The Ant and the Grasshopper

And other La Fontaine fables

Jean de la Fontaine is he most famous fabulist in Europe after Aesop, from whom he borrowed extensively. He collected fables from all over the world, and re-wrote them in his own style. He was born in 1621. Although he is principally known for his fables, he was also a poet, playwright and novelist. Interestingly, the expression sour grapes, borrowed from a La Fontaine fox fable, has entered the English language under false pretences. As an example, a competitor losing out who suggests that he was tired, or hinted that their opponent used underhand tactics, is scorned with the epithet sour grapes. The accusation is only applicable when someone badly wants something, fails to get it, and then declares that he did not really want it. Nuance!

Chagall’s illustration

Le loup et la cigogne

Les Loups mangent gloutonnement.

Un Loup donc étant de frairie,

Se pressa, dit-on, tellement

Qu'il en pensa perdre la vie.

Un os lui demeura bien avant au gosier.

De bonheur pour ce Loup, qui ne pouvait crier,

Près de là passe une Cigogne.

Il lui fait signe, elle accourt.

Voilà l'Opératrice aussitôt en besogne.

Elle retira l'os ; puis pour un si bon tour

Elle demanda son salaire.

Votre salaire ? dit le Loup :

Vous riez, ma bonne commère.

Quoi ! ce n'est pas encor beaucoup

D'avoir de mon gosier retiré votre cou ?

Allez, vous êtes une ingrate

Ne tombez jamais sous ma patte.

-

The wolf and the stork

Wolves are known to eat greedily.

Having been feasting merrily

And gobbling too hastily

A wolf his life nearly lost

Nearly gave up the ghost

Awe of awe

A bone had got stuck in his craw

As luck would have it, since he had no voice

Rejoice

For, passing by was a stork

Wolfie signals her his woe,

Storkie rushes to the fellow

And in no time gets to work

Extracting the bone, and demanded his fee

You want payment? asks Wolfie

You’re having a laugh, aren’t you Storkie?

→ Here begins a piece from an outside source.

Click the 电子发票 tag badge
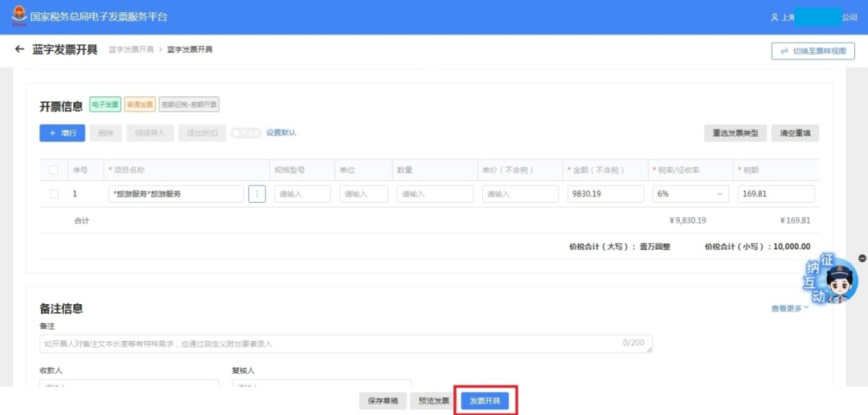pos(105,105)
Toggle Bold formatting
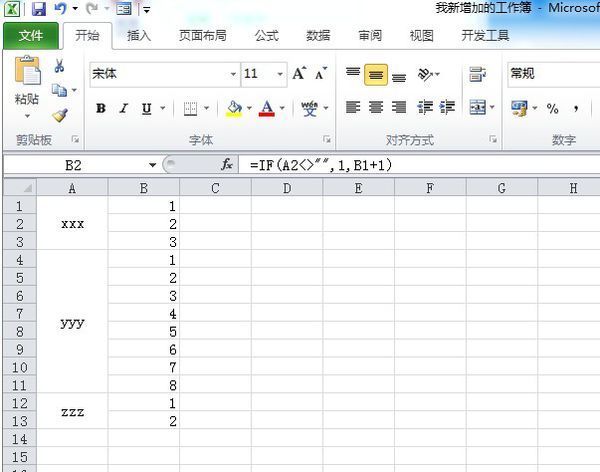This screenshot has height=472, width=600. 101,108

Isn’t it more than enough that I kindly let you

Remove your neck from my jaws

Get lost, ingrate before I do you

And avoid coming within reach of my paws

***

La poule aux oeufs d’or

L'Avarice perd tout en voulant tout gagner.

Je ne veux pour le témoigner

Que celui dont la Poule, à ce que dit la fable,

Pondait tous les jours un oeuf d'or.

Il crut que dans son corps elle avait un trésor.

Il la tua, l'ouvrit, et la trouva semblable

A celles dont les oeufs ne lui rapportaient rien,

S'étant lui-même ôté le plus beau de son bien.

Belle leçon pour les gens chiches :

Pendant ces derniers temps, combien en a-t-on vus

Qui du soir au matin sont pauvres devenus

Pour vouloir trop tôt être riches ?

-

The hen that laid golden eggs

Rich men lose all when greed makes them want even more

It suffices to look at the fable old

Of the hen which daily laid an egg made of gold

Man thought that inside her there’d be treasures galore

So he opened her, in an attempt rash and bold

And found her the same as those laying eggs with yolks

Thus the silly ass destroyed his greatest asset

Something which once done could clearly not be offset

Useful lesson can be learnt by rich folks

From night to day how many have we seen

Who overnight became poor when they haven’t been

Resisting scratching the itch

To become more rich

***

Le corbeau et le renard

Maître Corbeau, sur un arbre perché,

Tenait en son bec un fromage.

Maître Renard, par l’odeur alléché,

Lui tint à peu près ce langage:

“Eh, bonjour, Monsieur du Corbeau.

Que vous êtes joli! Que vous me semblez beau!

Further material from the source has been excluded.